===== INFORMATION SUPPLIED =====
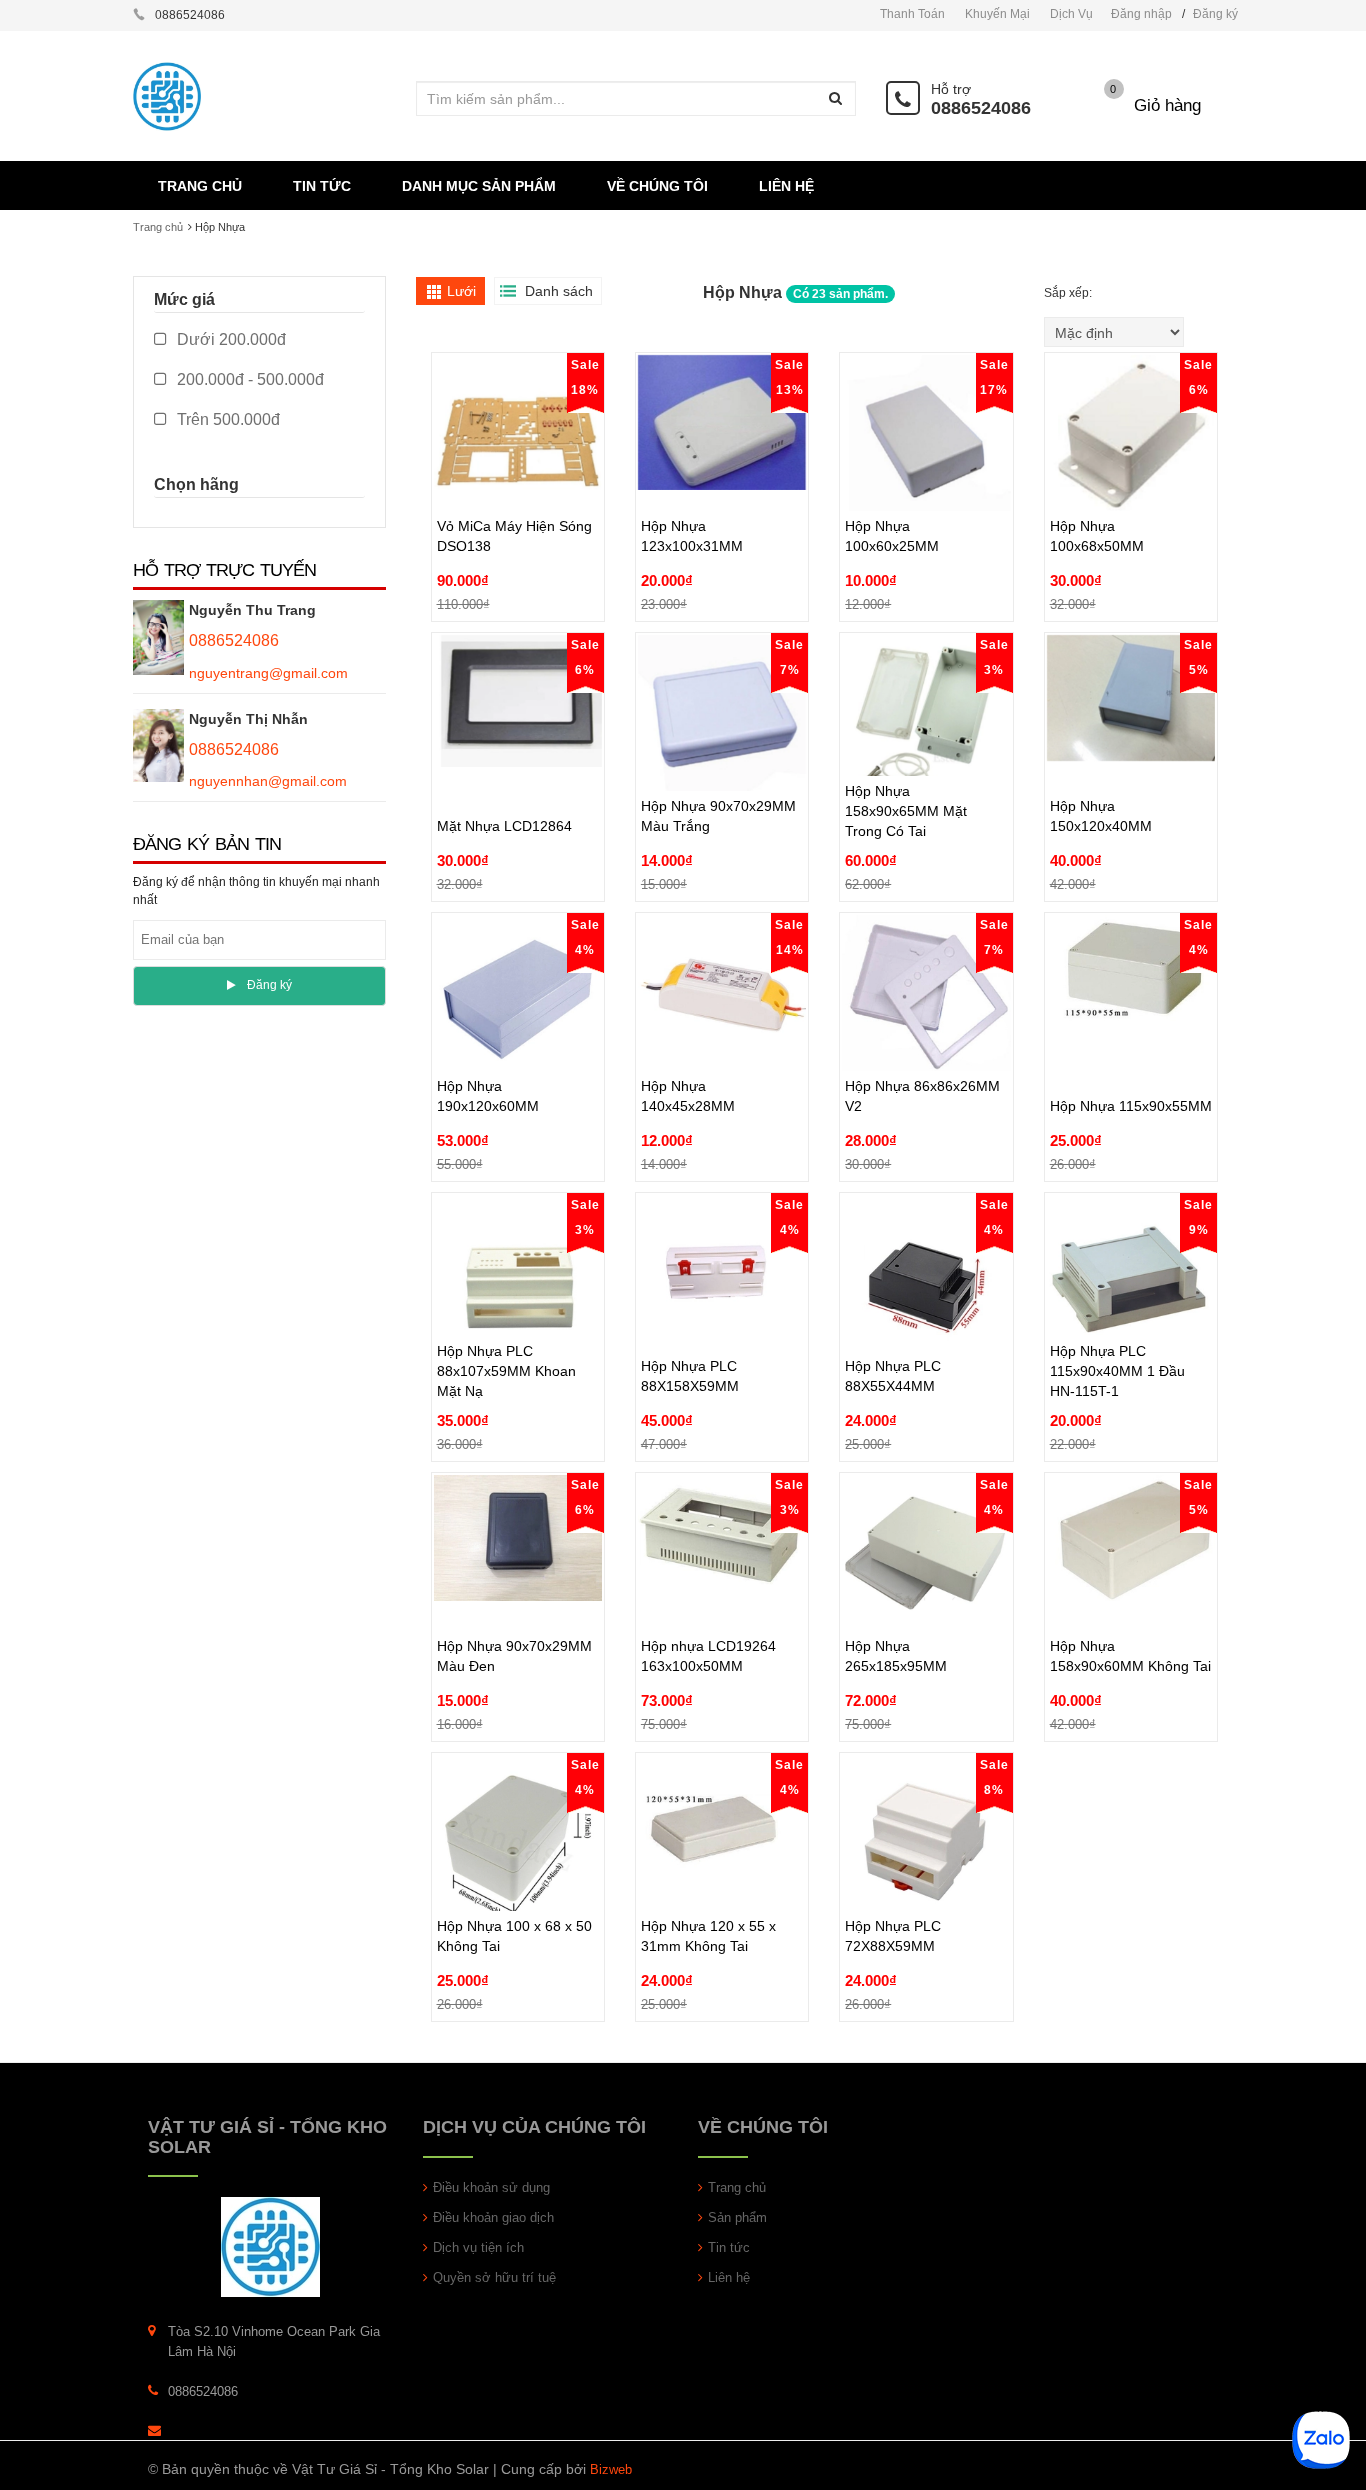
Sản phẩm (737, 2217)
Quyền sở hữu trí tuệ (494, 2277)
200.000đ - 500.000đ (248, 379)
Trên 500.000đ (226, 419)
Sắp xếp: (1069, 293)
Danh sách (559, 291)
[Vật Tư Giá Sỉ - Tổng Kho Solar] (270, 2246)
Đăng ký (1215, 14)
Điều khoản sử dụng (491, 2187)
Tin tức (729, 2247)
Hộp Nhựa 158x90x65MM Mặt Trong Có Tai (906, 765)
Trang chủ (737, 2187)
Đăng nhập (1141, 14)
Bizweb (611, 2469)
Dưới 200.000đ (229, 339)
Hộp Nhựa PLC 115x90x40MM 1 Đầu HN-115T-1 (1117, 1325)
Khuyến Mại (997, 14)
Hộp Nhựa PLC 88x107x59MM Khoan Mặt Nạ (506, 1325)
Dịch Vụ (1071, 14)
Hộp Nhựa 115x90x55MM (1131, 1060)
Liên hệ (729, 2277)
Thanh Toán (912, 14)
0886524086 (981, 108)
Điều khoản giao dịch (493, 2217)
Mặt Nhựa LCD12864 (504, 780)
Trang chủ (158, 227)
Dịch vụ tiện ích (478, 2247)
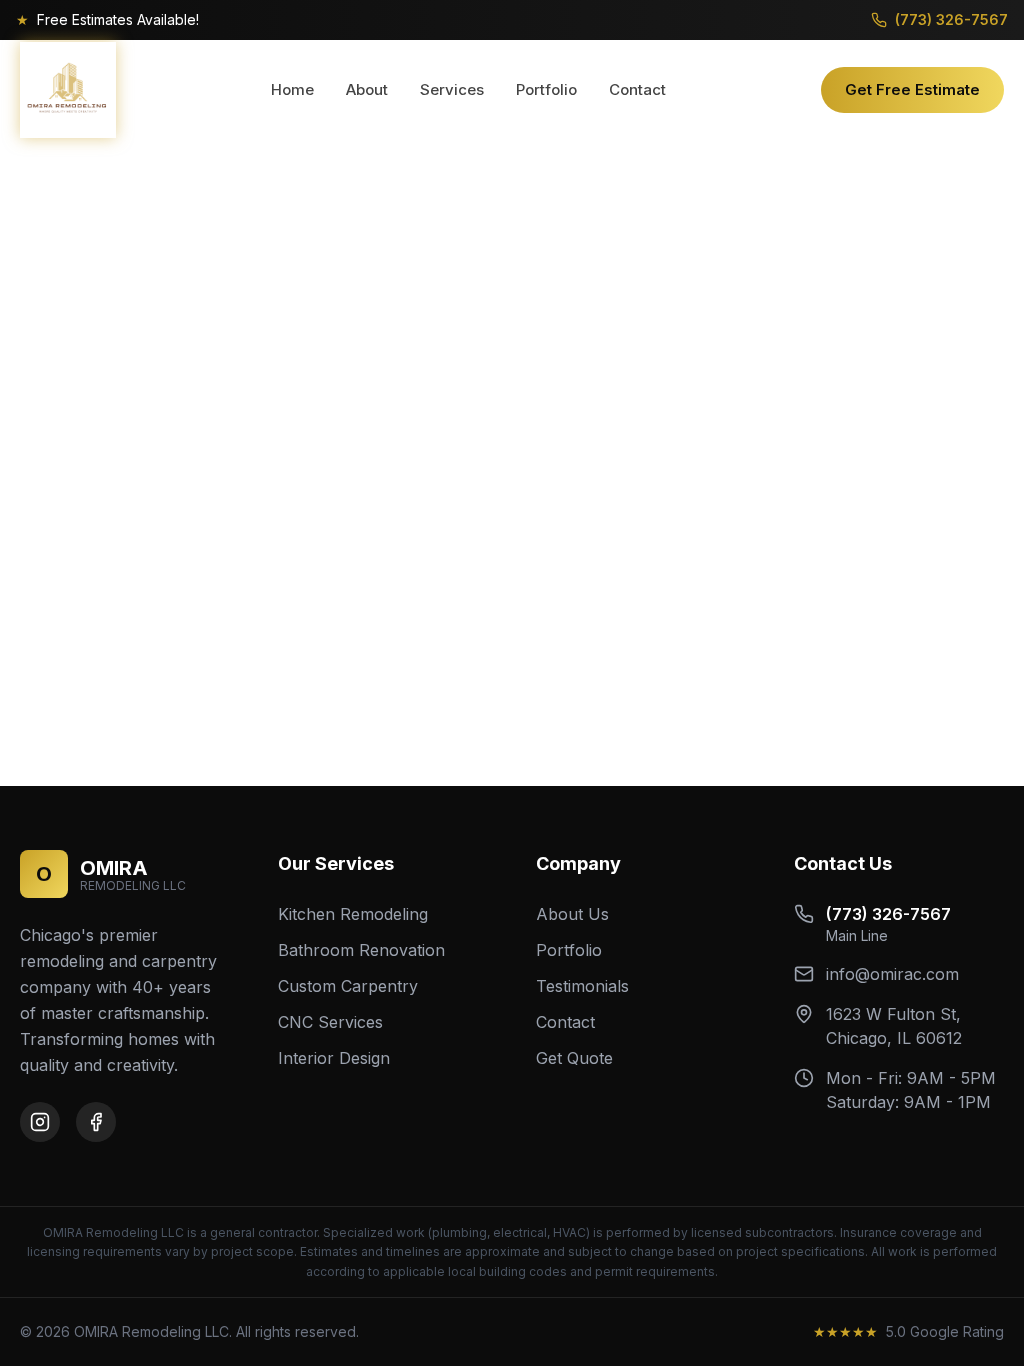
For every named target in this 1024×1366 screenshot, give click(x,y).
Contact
=====
PROBLEM TO WORK ON.
Be exact. Write out all the entries and omit the pictures.

SOLUTION FOR THIS PROBLEM.
Sản phẩm (737, 2217)
Quyền sở hữu trí tuệ (494, 2277)
200.000đ - 500.000đ (248, 379)
Trên 500.000đ (226, 419)
Sắp xếp: (1069, 293)
Danh sách (559, 291)
[Vật Tư Giá Sỉ - Tổng Kho Solar] (270, 2246)
Đăng ký (1215, 14)
Điều khoản sử dụng (491, 2187)
Tin tức (729, 2247)
Hộp Nhựa 158x90x65MM Mặt Trong Có Tai (906, 765)
Trang chủ (737, 2187)
Đăng nhập (1141, 14)
Bizweb (611, 2469)
Dưới 200.000đ (229, 339)
Hộp Nhựa PLC 115x90x40MM 1 Đầu HN-115T-1 (1117, 1325)
Khuyến Mại (997, 14)
Hộp Nhựa PLC 88x107x59MM Khoan Mặt Nạ (506, 1325)
Dịch Vụ (1071, 14)
Hộp Nhựa 115x90x55MM (1131, 1060)
Liên hệ (729, 2277)
Thanh Toán (912, 14)
0886524086 (981, 108)
Điều khoản giao dịch (493, 2217)
Mặt Nhựa LCD12864 (504, 780)
Trang chủ (158, 227)
Dịch vụ tiện ích (478, 2247)
For every named target in this 1024×1366 screenshot, give click(x,y).
Contact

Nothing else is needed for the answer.